#### RECORD EXTRACTS

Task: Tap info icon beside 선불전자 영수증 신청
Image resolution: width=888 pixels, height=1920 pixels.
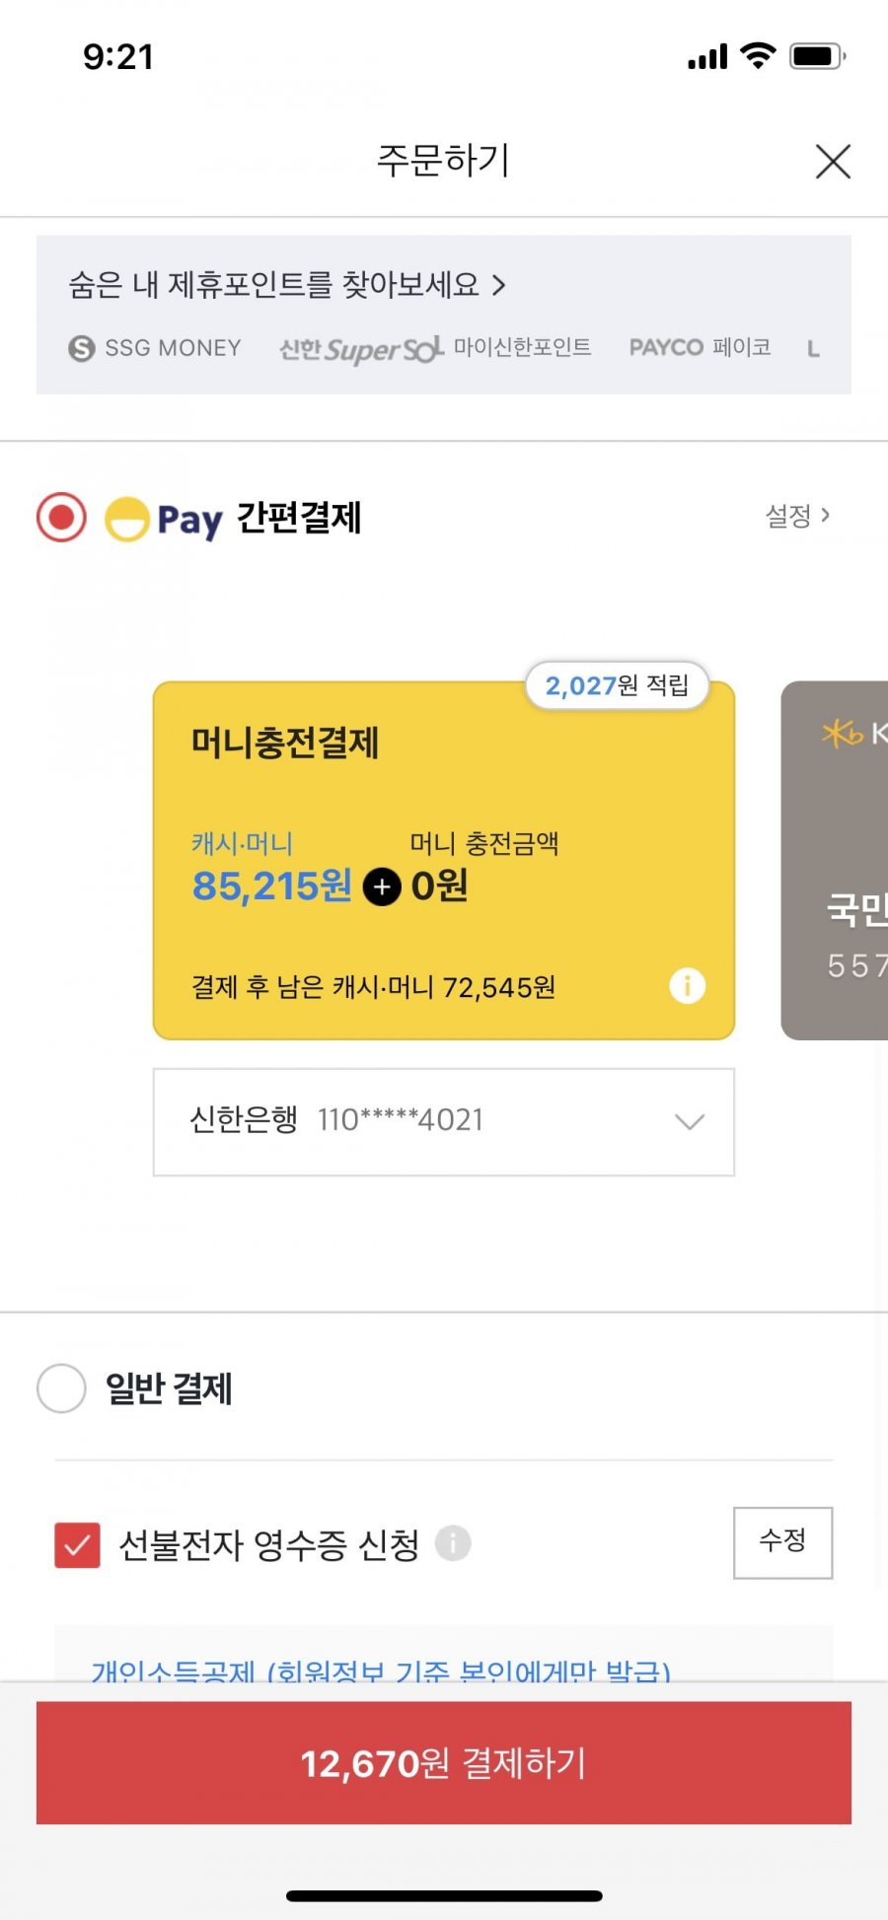Action: (453, 1542)
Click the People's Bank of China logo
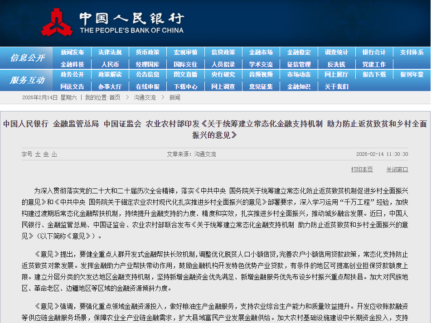Screen dimensions: 431x323 click(112, 23)
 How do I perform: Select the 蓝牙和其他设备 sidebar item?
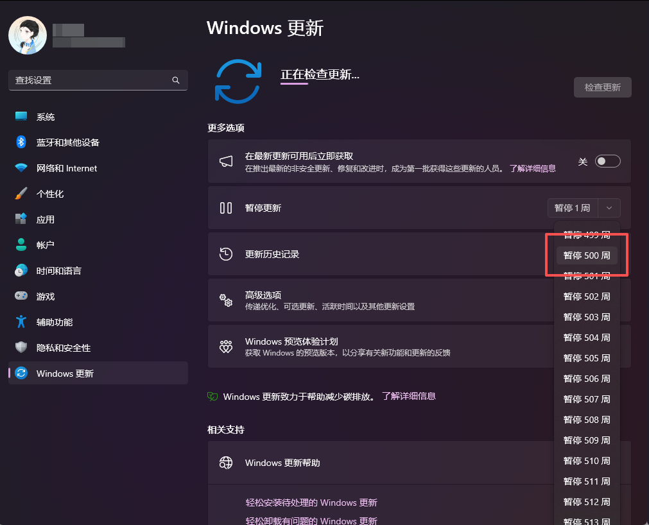(x=66, y=142)
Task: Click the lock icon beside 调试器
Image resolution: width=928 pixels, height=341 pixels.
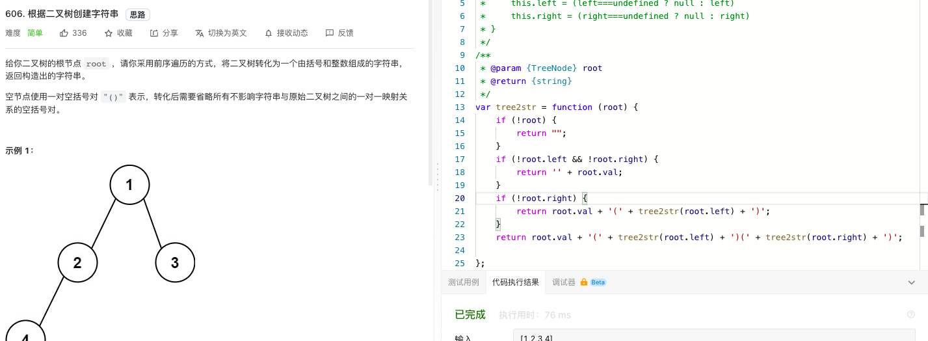Action: coord(584,282)
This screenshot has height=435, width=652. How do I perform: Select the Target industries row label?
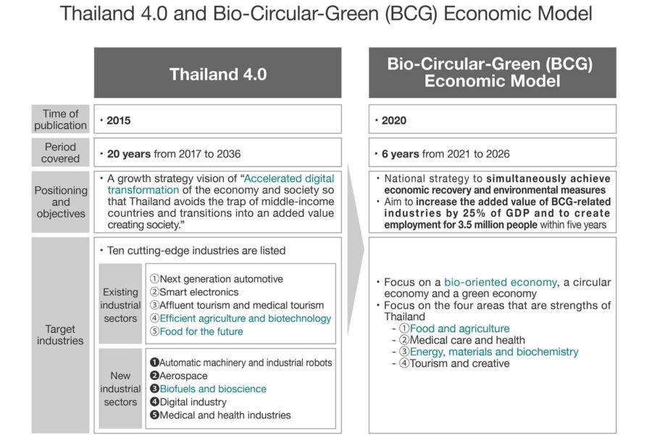61,334
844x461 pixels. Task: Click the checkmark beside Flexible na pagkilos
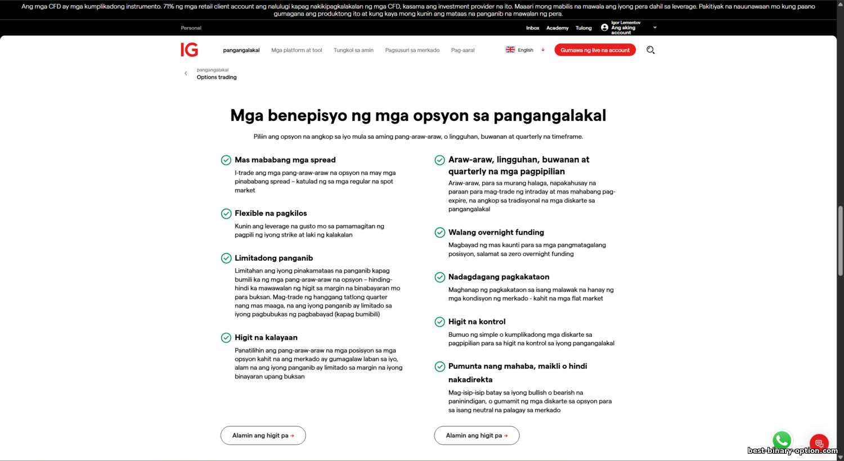(226, 214)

########

CHALLENGE: Reproduce each of the lines above word for word, leaving out the pictures.

SOLUTION FOR THIS TASK:
Task: Tap info icon beside 선불전자 영수증 신청
Image resolution: width=888 pixels, height=1920 pixels.
Action: (453, 1542)
Click the People's Bank of China logo
Screen dimensions: 431x323 click(112, 23)
 How do I perform: Select the 蓝牙和其他设备 sidebar item?
(x=66, y=142)
Task: Click the lock icon beside 调试器
Image resolution: width=928 pixels, height=341 pixels.
Action: coord(584,282)
This screenshot has height=435, width=652. How do I perform: Select the Target industries row label?
61,334
844x461 pixels. Task: Click the checkmark beside Flexible na pagkilos
(226, 214)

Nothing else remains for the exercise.